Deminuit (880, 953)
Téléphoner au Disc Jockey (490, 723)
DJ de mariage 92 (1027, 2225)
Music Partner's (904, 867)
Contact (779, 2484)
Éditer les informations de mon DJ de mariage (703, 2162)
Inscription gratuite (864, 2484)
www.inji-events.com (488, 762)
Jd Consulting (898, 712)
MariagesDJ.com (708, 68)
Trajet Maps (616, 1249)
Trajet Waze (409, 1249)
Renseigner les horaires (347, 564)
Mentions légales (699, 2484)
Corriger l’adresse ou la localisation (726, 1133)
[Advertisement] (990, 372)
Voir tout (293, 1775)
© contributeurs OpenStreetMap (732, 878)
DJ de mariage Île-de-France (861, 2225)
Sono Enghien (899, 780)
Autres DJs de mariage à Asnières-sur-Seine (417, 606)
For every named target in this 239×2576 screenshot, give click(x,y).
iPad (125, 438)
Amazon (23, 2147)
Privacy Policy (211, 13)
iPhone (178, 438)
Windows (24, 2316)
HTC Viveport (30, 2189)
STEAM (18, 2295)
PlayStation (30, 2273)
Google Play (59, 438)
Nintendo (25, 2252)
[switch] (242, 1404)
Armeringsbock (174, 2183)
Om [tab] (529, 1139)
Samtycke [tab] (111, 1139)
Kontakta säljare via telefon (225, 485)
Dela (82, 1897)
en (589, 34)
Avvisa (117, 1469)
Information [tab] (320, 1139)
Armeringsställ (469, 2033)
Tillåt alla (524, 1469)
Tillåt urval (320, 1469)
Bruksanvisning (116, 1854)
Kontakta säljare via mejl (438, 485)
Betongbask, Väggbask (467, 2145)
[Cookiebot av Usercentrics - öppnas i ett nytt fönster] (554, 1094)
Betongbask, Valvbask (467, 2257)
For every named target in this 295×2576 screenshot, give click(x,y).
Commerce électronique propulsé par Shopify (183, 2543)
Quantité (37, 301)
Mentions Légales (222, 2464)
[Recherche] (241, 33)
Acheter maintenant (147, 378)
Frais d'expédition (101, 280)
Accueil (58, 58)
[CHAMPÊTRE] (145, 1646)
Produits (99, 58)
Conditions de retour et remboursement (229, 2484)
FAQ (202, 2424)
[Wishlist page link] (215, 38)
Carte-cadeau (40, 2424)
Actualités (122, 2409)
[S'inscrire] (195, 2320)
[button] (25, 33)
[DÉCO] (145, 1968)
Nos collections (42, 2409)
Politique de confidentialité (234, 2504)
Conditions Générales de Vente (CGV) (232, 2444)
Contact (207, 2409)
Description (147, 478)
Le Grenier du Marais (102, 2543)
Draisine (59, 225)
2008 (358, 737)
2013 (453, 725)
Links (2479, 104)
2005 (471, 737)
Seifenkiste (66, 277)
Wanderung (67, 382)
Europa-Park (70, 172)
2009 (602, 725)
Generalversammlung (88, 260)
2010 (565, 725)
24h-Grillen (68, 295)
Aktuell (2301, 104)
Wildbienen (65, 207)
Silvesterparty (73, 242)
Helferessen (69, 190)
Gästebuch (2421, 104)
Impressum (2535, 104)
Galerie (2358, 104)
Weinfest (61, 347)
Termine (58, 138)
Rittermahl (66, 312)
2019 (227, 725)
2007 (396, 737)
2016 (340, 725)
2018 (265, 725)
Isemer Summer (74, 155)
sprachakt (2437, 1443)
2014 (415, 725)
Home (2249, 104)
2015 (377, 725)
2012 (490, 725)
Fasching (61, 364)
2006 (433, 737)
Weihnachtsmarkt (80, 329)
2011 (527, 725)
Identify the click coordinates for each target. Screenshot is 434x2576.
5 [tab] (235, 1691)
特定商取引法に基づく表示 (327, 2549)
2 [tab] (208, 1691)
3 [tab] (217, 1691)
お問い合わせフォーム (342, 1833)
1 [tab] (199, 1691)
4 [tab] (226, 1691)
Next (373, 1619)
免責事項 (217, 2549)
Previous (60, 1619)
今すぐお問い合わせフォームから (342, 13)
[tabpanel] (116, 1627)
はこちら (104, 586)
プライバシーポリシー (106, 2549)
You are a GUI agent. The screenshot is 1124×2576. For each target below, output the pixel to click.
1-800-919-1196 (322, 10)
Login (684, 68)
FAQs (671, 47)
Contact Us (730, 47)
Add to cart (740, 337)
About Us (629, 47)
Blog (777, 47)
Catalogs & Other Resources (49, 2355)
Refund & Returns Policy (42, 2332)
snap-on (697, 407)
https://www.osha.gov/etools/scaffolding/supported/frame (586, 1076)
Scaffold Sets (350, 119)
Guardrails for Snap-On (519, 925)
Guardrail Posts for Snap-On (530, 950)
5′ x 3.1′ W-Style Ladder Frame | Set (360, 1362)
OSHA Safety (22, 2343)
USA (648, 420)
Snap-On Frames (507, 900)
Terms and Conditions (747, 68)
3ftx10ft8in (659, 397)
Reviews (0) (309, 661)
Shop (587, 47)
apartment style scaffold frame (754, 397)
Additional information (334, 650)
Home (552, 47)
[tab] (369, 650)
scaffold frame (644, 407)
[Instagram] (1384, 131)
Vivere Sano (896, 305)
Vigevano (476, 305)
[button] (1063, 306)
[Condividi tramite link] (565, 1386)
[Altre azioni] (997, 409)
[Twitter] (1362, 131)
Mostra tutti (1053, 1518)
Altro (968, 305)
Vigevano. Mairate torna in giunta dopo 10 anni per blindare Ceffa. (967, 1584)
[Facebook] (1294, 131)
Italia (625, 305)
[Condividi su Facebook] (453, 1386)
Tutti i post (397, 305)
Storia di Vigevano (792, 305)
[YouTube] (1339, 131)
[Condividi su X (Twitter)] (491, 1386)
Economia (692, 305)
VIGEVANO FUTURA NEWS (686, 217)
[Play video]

........

Prompt:
Reproduce the records above exactly, character for character.

Exercise response:
Deminuit (880, 953)
Téléphoner au Disc Jockey (490, 723)
DJ de mariage 92 (1027, 2225)
Music Partner's (904, 867)
Contact (779, 2484)
Éditer les informations de mon DJ de mariage (703, 2162)
Inscription gratuite (864, 2484)
www.inji-events.com (488, 762)
Jd Consulting (898, 712)
MariagesDJ.com (708, 68)
Trajet Maps (616, 1249)
Trajet Waze (409, 1249)
Renseigner les horaires (347, 564)
Mentions légales (699, 2484)
Corriger l’adresse ou la localisation (726, 1133)
[Advertisement] (990, 372)
Voir tout (293, 1775)
© contributeurs OpenStreetMap (732, 878)
DJ de mariage Île-de-France (861, 2225)
Sono Enghien (899, 780)
Autres DJs de mariage à Asnières-sur-Seine (417, 606)
For every named target in this 239×2576 screenshot, give click(x,y).
iPad (125, 438)
Amazon (23, 2147)
Privacy Policy (211, 13)
iPhone (178, 438)
Windows (24, 2316)
HTC Viveport (30, 2189)
STEAM (18, 2295)
PlayStation (30, 2273)
Google Play (59, 438)
Nintendo (25, 2252)
[switch] (242, 1404)
Armeringsbock (174, 2183)
Om [tab] (529, 1139)
Samtycke [tab] (111, 1139)
Kontakta säljare via telefon (225, 485)
Dela (82, 1897)
en (589, 34)
Avvisa (117, 1469)
Information [tab] (320, 1139)
Armeringsställ (469, 2033)
Tillåt alla (524, 1469)
Tillåt urval (320, 1469)
Bruksanvisning (116, 1854)
Kontakta säljare via mejl (438, 485)
Betongbask, Väggbask (467, 2145)
[Cookiebot av Usercentrics - öppnas i ett nytt fönster] (554, 1094)
Betongbask, Valvbask (467, 2257)
For every named target in this 295×2576 screenshot, give click(x,y).
Commerce électronique propulsé par Shopify (183, 2543)
Quantité (37, 301)
Mentions Légales (222, 2464)
[Recherche] (241, 33)
Acheter maintenant (147, 378)
Frais d'expédition (101, 280)
Accueil (58, 58)
[CHAMPÊTRE] (145, 1646)
Produits (99, 58)
Conditions de retour et remboursement (229, 2484)
FAQ (202, 2424)
[Wishlist page link] (215, 38)
Carte-cadeau (40, 2424)
Actualités (122, 2409)
[S'inscrire] (195, 2320)
[button] (25, 33)
[DÉCO] (145, 1968)
Nos collections (42, 2409)
Politique de confidentialité (234, 2504)
Conditions Générales de Vente (CGV) (232, 2444)
Contact (207, 2409)
Description (147, 478)
Le Grenier du Marais (102, 2543)
Draisine (59, 225)
2008 (358, 737)
2013 (453, 725)
Links (2479, 104)
2005 (471, 737)
Seifenkiste (66, 277)
Wanderung (67, 382)
Europa-Park (70, 172)
2009 (602, 725)
Generalversammlung (88, 260)
2010 (565, 725)
24h-Grillen (68, 295)
Aktuell (2301, 104)
Wildbienen (65, 207)
Silvesterparty (73, 242)
Helferessen (69, 190)
Gästebuch (2421, 104)
Impressum (2535, 104)
Galerie (2358, 104)
Weinfest (61, 347)
Termine (58, 138)
Rittermahl (66, 312)
2019 (227, 725)
2007 (396, 737)
2016 (340, 725)
2018 (265, 725)
Isemer Summer (74, 155)
sprachakt (2437, 1443)
2014 (415, 725)
Home (2249, 104)
2015 (377, 725)
2012 (490, 725)
Fasching (61, 364)
2006 (433, 737)
Weihnachtsmarkt (80, 329)
2011 (527, 725)
Identify the click coordinates for each target. Screenshot is 434x2576.
5 [tab] (235, 1691)
特定商取引法に基づく表示 (327, 2549)
2 [tab] (208, 1691)
3 [tab] (217, 1691)
お問い合わせフォーム (342, 1833)
1 [tab] (199, 1691)
4 [tab] (226, 1691)
Next (373, 1619)
免責事項 (217, 2549)
Previous (60, 1619)
今すぐお問い合わせフォームから (342, 13)
[tabpanel] (116, 1627)
はこちら (104, 586)
プライバシーポリシー (106, 2549)
You are a GUI agent. The screenshot is 1124×2576. For each target below, output the pixel to click.
1-800-919-1196 (322, 10)
Login (684, 68)
FAQs (671, 47)
Contact Us (730, 47)
Add to cart (740, 337)
About Us (629, 47)
Blog (777, 47)
Catalogs & Other Resources (49, 2355)
Refund & Returns Policy (42, 2332)
snap-on (697, 407)
https://www.osha.gov/etools/scaffolding/supported/frame (586, 1076)
Scaffold Sets (350, 119)
Guardrails for Snap-On (519, 925)
Guardrail Posts for Snap-On (530, 950)
5′ x 3.1′ W-Style Ladder Frame | Set (360, 1362)
OSHA Safety (22, 2343)
USA (648, 420)
Snap-On Frames (507, 900)
Terms and Conditions (747, 68)
3ftx10ft8in (659, 397)
Reviews (0) (309, 661)
Shop (587, 47)
apartment style scaffold frame (754, 397)
Additional information (334, 650)
Home (552, 47)
[tab] (369, 650)
scaffold frame (644, 407)
[Instagram] (1384, 131)
Vivere Sano (896, 305)
Vigevano (476, 305)
[button] (1063, 306)
[Condividi tramite link] (565, 1386)
[Altre azioni] (997, 409)
[Twitter] (1362, 131)
Mostra tutti (1053, 1518)
Altro (968, 305)
Vigevano. Mairate torna in giunta dopo 10 anni per blindare Ceffa. (967, 1584)
[Facebook] (1294, 131)
Italia (625, 305)
[Condividi su Facebook] (453, 1386)
Tutti i post (397, 305)
Storia di Vigevano (792, 305)
[YouTube] (1339, 131)
[Condividi su X (Twitter)] (491, 1386)
Economia (692, 305)
VIGEVANO FUTURA NEWS (686, 217)
[Play video]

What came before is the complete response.